— Start of Page —

Many would say the prize should go to Andres Iniesta, the little man who has been at the heart of La Roja in the years of glory, intense and quite surgical in his ambition. His midfield partner Xavi Hernandez, though looking a little jaded right now, is another candidate. The coach, Vicente del Bosque, has his own claims. Elevated to the rank of Marques after winning the World Cup two years ago, victory here would give him a stunning treble when you include his Champions League triumph with Real Madrid.
Yet some extremely hard judges look beyond these distinguished candidates. They go for Iker Casillas, the 31-year-old goalkeeper-captain who 11 days ago in Gdansk kept the Spanish challenge alive with a remarkable, trademarked reflex save against Croatia.
Defeat, a possibility that was only extinguished in the 88th minute by a goal from Jesus Navas, would have brought down the Spanish dynasty. It was a growing possibility when Luka Modric floated an exquisite deep cross to the head of Ivan Rakitic just six yards out. Casillas dived to his right and pushed the header away. There was a similar sensation of relief on Wednesday night when Casillas saved the shoot-out kick of Portugal's Joao Moutinho – and brought Spain back to life after the opening miss by Xabi Alonso.

— End of Page —
— Start of Provided records —

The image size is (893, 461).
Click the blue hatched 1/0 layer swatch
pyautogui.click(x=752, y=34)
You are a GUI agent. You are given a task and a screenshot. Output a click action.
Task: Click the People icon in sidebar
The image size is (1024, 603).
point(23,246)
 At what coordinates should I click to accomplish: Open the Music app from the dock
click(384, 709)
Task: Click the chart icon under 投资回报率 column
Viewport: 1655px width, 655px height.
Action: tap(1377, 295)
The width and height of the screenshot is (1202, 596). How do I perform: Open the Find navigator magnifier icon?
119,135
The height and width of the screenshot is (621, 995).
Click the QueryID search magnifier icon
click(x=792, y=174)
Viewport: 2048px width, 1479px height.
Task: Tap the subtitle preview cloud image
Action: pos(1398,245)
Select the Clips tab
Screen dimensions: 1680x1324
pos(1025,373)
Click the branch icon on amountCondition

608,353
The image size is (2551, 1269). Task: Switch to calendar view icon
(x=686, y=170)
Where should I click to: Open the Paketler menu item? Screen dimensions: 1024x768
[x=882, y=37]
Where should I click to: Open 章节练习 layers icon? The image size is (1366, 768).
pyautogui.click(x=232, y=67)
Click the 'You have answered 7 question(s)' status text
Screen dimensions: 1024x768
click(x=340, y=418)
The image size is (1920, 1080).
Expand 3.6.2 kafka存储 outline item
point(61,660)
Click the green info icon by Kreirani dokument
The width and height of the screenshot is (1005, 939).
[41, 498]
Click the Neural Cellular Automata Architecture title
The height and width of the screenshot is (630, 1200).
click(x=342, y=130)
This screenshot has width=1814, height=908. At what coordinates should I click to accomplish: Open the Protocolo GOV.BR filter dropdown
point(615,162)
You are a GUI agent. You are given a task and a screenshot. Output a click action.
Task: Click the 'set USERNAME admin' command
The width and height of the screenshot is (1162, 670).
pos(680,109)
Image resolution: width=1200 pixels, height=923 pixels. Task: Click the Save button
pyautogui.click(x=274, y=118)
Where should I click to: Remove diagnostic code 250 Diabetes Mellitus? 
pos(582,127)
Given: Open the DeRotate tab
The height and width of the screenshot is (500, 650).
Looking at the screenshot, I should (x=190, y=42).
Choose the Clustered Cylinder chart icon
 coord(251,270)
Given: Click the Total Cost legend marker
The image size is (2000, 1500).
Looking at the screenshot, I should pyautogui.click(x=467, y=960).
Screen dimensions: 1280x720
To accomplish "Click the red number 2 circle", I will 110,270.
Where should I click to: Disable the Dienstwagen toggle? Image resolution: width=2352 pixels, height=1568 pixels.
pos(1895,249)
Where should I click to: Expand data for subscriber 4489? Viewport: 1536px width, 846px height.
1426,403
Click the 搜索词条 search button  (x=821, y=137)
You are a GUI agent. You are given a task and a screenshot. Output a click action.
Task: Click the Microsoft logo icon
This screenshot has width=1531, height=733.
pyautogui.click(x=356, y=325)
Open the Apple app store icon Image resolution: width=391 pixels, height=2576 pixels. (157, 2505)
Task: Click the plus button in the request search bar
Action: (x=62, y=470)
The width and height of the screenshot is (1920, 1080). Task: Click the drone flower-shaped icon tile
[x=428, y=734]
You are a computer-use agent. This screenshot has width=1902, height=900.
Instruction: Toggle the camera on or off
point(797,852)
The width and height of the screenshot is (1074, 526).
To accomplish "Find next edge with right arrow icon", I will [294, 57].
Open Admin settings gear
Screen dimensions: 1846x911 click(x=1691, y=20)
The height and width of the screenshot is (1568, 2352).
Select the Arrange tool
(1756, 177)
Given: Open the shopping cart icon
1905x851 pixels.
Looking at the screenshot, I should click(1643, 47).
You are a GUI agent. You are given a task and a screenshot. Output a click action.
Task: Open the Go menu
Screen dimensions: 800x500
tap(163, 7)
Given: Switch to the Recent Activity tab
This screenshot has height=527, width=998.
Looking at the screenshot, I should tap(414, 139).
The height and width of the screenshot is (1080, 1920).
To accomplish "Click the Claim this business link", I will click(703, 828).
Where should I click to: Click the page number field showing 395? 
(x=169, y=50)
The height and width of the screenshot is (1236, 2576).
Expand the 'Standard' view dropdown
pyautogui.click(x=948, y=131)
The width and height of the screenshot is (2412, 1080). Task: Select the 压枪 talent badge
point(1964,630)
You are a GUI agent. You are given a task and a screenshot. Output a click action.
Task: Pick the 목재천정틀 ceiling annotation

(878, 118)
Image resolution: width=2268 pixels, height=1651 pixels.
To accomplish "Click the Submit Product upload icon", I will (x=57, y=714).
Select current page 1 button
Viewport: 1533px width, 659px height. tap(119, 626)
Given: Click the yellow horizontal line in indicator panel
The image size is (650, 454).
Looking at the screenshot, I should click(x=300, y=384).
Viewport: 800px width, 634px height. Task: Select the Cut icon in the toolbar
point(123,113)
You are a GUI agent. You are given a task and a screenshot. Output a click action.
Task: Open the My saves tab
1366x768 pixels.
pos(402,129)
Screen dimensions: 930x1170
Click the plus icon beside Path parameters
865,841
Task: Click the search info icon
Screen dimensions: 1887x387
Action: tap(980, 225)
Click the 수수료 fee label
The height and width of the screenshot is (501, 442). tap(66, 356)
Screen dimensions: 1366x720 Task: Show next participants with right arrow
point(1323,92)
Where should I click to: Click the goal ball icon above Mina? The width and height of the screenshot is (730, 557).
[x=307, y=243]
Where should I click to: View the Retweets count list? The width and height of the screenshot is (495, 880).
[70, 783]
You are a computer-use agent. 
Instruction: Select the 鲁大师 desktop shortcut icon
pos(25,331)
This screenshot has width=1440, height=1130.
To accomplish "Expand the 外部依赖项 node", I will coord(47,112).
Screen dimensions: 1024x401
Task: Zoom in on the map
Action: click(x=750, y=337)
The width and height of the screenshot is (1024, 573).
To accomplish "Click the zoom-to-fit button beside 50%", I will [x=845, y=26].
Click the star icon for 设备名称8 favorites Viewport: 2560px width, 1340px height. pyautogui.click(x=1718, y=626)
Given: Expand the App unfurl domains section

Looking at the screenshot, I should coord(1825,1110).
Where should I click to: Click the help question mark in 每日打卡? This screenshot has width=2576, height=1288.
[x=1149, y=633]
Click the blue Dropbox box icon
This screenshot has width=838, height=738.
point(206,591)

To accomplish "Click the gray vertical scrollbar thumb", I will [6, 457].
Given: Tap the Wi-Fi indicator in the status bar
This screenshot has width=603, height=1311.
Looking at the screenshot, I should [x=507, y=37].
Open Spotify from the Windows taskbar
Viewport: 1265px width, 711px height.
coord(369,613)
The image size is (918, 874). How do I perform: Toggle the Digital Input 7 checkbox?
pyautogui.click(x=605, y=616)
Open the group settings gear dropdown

— End of Provided records —

■ Directive 1 ■
Retype the stretch of the passage about the Spanish team from "Defeat, a possibility" through "by Xabi Alonso.".
■ Directive 2 ■
Echo the stretch of the records from the line that contains "Select current page 1 button" through the line that contains "Action: click(x=750, y=337)".
The passage about the Spanish team and the records are unrelated material.

■ Final answer 1 ■
Defeat, a possibility that was only extinguished in the 88th minute by a goal from Jesus Navas, would have brought down the Spanish dynasty. It was a growing possibility when Luka Modric floated an exquisite deep cross to the head of Ivan Rakitic just six yards out. Casillas dived to his right and pushed the header away. There was a similar sensation of relief on Wednesday night when Casillas saved the shoot-out kick of Portugal's Joao Moutinho – and brought Spain back to life after the opening miss by Xabi Alonso.

■ Final answer 2 ■
Select current page 1 button
Viewport: 1533px width, 659px height. tap(119, 626)
Given: Click the yellow horizontal line in indicator panel
The image size is (650, 454).
Looking at the screenshot, I should click(x=300, y=384).
Viewport: 800px width, 634px height. Task: Select the Cut icon in the toolbar
point(123,113)
You are a GUI agent. You are given a task and a screenshot. Output a click action.
Task: Open the My saves tab
1366x768 pixels.
pos(402,129)
Screen dimensions: 930x1170
Click the plus icon beside Path parameters
865,841
Task: Click the search info icon
Screen dimensions: 1887x387
Action: tap(980, 225)
Click the 수수료 fee label
The height and width of the screenshot is (501, 442). tap(66, 356)
Screen dimensions: 1366x720 Task: Show next participants with right arrow
point(1323,92)
Where should I click to: Click the goal ball icon above Mina? The width and height of the screenshot is (730, 557).
[x=307, y=243]
Where should I click to: View the Retweets count list? The width and height of the screenshot is (495, 880).
[70, 783]
You are a computer-use agent. 
Instruction: Select the 鲁大师 desktop shortcut icon
pos(25,331)
This screenshot has width=1440, height=1130.
To accomplish "Expand the 外部依赖项 node", I will coord(47,112).
Screen dimensions: 1024x401
Task: Zoom in on the map
Action: click(x=750, y=337)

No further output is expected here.